About this exercise:
Check each line of the data below for the word "legend", then extract the ones that have it.

(Dataset items)
%%

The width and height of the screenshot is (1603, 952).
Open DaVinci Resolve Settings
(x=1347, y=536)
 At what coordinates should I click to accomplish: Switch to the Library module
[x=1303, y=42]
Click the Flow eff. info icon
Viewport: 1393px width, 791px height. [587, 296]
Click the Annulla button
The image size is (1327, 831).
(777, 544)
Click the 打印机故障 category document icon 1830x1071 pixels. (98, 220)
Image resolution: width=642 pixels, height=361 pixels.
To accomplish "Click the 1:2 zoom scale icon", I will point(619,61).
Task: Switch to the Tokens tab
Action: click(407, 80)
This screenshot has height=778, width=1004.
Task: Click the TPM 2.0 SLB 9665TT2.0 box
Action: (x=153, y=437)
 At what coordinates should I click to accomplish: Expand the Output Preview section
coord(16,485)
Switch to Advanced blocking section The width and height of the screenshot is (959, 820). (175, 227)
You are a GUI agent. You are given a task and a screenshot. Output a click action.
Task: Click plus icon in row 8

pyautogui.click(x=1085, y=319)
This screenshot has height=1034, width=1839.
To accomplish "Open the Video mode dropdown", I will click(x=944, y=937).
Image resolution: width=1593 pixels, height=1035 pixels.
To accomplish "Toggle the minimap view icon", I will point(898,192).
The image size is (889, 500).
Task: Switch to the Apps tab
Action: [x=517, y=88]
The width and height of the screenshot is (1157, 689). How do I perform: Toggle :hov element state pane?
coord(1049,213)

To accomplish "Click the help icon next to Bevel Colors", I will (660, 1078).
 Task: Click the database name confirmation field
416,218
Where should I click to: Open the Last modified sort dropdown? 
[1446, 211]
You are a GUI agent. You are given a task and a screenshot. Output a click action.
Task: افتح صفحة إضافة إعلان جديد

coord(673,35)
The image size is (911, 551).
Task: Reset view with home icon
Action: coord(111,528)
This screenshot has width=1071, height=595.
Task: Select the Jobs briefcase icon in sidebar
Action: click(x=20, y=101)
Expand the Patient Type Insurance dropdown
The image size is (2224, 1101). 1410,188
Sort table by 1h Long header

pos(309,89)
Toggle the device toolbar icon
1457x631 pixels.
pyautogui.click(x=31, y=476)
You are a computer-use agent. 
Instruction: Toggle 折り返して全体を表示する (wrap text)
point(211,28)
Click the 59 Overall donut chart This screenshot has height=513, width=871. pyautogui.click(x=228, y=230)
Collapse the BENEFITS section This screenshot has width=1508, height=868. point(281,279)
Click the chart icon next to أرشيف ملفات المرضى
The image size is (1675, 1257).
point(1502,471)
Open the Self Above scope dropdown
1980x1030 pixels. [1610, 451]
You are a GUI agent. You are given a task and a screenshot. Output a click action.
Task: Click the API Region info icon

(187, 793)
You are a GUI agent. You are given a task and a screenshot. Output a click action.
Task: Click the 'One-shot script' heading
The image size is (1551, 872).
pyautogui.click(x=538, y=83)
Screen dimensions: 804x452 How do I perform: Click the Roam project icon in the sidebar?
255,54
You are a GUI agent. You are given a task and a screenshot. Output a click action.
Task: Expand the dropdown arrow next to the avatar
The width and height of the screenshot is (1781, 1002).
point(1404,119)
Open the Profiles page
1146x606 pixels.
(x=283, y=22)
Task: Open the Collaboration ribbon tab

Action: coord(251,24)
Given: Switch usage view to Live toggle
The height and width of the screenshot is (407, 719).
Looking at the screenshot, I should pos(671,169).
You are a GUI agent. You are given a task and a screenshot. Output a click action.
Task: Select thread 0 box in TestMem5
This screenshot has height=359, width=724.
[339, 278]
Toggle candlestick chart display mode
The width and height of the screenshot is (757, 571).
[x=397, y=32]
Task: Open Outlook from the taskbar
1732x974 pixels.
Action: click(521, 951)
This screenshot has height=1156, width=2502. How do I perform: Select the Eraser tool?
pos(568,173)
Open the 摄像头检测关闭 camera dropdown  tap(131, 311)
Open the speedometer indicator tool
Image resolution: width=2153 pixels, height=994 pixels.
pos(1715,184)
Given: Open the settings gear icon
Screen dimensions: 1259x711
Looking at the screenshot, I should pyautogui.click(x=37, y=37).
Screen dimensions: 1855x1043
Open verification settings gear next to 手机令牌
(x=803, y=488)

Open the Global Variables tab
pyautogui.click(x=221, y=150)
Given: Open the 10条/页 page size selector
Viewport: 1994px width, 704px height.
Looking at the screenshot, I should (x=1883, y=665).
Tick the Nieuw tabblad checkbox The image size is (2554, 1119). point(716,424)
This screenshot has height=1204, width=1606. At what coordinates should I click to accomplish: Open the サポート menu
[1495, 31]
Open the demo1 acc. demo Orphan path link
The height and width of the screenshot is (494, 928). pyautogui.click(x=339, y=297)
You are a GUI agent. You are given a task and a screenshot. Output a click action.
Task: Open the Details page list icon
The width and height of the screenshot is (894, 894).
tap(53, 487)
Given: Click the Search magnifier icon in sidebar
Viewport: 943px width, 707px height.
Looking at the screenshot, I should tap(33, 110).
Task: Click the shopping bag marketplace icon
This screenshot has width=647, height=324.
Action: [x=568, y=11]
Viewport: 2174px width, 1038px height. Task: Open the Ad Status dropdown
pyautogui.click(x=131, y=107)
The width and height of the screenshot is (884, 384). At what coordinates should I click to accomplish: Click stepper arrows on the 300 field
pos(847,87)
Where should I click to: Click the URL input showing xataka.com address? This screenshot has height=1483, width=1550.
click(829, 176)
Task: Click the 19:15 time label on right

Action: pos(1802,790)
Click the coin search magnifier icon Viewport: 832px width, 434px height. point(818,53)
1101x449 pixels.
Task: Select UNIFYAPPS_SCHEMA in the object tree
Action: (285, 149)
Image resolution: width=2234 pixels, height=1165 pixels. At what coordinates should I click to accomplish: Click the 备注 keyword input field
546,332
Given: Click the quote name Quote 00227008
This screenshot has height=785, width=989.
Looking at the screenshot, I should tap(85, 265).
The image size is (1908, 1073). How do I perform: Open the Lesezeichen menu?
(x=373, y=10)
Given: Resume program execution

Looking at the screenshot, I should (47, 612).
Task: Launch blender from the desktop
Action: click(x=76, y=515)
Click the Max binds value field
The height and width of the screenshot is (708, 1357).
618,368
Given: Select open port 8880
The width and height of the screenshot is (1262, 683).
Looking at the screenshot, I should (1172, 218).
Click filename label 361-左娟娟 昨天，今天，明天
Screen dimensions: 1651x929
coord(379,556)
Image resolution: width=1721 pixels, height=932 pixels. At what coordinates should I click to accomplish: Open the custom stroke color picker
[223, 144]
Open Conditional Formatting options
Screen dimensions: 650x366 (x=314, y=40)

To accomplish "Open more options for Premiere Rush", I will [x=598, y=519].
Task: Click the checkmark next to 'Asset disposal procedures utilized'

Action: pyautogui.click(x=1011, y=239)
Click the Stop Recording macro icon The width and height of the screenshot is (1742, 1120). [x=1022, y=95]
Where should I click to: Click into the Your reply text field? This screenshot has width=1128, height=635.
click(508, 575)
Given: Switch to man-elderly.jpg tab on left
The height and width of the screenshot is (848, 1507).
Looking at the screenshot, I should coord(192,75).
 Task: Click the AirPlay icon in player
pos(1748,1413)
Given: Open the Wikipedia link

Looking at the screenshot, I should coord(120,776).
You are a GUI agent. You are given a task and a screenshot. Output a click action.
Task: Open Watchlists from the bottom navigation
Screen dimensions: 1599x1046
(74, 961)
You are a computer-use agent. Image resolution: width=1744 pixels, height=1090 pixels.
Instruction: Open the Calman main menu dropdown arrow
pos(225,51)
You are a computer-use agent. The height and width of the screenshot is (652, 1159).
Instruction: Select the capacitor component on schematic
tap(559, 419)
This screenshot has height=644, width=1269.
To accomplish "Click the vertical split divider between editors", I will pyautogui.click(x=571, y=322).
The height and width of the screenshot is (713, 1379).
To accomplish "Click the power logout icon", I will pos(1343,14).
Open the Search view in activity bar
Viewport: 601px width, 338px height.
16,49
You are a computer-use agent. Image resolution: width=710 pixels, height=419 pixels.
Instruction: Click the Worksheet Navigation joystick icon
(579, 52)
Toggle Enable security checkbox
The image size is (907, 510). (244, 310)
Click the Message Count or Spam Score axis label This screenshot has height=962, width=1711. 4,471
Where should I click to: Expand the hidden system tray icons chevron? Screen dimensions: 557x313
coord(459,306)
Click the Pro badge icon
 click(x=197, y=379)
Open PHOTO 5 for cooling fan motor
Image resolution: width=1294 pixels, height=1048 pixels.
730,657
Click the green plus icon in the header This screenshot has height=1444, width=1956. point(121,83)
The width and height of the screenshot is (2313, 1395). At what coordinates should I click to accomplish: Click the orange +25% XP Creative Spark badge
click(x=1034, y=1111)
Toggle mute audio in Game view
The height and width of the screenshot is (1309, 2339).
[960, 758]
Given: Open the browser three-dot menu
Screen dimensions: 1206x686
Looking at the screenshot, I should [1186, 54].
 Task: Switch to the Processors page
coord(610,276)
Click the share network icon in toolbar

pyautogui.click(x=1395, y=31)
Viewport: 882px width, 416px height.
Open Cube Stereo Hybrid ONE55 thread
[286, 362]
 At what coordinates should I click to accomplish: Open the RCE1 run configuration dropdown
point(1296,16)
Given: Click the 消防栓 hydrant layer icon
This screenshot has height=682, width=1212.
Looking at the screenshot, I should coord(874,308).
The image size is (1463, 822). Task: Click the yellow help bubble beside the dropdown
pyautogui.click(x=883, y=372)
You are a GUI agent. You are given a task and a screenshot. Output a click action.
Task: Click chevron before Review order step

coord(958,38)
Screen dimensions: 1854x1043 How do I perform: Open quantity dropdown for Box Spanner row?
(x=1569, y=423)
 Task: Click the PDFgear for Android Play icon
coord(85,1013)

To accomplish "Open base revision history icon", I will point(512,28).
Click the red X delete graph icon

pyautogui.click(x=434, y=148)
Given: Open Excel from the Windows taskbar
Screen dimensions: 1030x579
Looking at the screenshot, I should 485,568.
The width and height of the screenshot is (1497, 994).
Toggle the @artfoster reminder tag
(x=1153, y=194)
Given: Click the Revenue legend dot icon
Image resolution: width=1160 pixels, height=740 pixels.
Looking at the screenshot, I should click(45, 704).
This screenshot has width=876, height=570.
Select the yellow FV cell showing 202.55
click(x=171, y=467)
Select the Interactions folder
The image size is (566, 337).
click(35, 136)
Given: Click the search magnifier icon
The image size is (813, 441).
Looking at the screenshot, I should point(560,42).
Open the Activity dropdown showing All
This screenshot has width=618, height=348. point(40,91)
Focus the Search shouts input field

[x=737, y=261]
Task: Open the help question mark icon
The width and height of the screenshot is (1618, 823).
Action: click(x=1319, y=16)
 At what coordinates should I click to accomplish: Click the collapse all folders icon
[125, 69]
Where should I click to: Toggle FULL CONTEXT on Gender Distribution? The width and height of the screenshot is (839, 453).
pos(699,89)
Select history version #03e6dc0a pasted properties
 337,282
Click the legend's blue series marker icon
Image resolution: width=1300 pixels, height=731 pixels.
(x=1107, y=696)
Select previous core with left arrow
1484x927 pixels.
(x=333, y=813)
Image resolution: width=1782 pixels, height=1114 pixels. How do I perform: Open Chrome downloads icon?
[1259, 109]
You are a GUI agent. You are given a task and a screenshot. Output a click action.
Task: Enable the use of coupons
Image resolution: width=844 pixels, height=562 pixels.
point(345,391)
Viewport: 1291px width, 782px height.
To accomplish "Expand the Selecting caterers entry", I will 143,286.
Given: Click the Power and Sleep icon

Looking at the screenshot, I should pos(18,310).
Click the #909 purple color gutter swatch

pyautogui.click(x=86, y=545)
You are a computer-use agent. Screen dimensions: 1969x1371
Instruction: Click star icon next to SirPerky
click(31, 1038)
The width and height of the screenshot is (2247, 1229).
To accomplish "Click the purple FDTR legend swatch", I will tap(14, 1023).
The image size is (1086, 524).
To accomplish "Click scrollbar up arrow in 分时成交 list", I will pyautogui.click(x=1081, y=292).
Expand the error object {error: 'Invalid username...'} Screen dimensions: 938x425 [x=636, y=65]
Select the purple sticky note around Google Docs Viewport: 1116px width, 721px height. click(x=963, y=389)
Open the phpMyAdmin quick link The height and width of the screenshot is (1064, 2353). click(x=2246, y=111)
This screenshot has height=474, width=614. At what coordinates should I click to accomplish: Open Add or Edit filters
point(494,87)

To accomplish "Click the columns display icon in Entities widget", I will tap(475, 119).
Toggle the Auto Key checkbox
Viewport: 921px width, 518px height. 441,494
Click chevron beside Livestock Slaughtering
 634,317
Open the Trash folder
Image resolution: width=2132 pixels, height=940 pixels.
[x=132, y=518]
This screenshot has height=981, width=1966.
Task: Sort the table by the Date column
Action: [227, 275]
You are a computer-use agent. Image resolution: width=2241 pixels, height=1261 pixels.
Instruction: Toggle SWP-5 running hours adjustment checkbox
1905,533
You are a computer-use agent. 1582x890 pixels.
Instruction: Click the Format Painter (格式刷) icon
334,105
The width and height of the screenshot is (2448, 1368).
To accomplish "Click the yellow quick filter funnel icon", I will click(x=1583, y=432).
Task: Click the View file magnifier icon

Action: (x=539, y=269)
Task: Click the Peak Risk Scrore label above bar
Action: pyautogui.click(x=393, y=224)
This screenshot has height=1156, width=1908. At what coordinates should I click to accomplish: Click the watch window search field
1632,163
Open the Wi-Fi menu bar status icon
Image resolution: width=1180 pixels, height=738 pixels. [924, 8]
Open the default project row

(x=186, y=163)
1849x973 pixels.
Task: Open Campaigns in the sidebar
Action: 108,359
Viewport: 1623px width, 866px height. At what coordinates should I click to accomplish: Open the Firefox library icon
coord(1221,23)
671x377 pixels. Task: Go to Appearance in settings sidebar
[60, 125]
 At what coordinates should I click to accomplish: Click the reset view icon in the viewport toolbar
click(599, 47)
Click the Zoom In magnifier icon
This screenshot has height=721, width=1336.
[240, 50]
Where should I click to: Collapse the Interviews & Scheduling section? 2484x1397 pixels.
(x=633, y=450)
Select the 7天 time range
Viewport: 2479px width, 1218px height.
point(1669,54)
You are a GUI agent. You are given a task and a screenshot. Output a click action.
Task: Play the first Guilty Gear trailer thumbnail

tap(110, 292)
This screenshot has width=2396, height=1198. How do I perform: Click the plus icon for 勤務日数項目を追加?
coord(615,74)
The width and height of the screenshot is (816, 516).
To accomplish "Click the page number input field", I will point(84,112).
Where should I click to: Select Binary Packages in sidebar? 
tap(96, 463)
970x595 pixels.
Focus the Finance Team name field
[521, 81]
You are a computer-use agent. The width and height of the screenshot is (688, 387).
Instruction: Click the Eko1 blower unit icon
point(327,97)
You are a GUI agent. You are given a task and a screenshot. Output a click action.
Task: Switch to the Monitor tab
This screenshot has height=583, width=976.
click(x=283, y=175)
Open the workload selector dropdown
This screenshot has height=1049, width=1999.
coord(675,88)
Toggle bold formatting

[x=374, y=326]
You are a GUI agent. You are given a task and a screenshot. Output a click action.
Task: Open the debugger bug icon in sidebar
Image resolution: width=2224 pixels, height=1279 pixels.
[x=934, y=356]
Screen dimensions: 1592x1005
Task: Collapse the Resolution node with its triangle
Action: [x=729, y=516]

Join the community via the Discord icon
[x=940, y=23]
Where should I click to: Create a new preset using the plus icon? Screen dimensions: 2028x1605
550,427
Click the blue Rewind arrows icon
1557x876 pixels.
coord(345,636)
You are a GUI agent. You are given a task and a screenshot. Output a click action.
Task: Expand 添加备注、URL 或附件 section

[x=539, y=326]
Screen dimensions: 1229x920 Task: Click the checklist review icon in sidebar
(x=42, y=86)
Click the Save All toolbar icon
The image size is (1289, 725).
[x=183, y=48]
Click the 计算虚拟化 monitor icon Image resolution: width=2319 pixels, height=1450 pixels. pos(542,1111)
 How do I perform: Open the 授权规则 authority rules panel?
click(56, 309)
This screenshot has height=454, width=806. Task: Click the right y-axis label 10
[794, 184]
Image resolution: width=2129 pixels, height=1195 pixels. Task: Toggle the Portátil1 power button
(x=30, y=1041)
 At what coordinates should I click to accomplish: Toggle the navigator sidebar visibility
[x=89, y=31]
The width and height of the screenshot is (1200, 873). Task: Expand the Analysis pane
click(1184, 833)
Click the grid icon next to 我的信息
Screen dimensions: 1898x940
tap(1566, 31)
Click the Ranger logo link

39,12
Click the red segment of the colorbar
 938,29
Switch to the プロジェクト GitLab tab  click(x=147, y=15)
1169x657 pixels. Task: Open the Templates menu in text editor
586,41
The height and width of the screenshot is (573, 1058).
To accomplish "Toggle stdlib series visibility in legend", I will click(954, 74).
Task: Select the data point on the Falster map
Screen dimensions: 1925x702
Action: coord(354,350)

%%

Written answer:
Given: Click the Revenue legend dot icon
Click the legend's blue series marker icon
To accomplish "Click the purple FDTR legend swatch", I will tap(14, 1023).
To accomplish "Toggle stdlib series visibility in legend", I will click(954, 74).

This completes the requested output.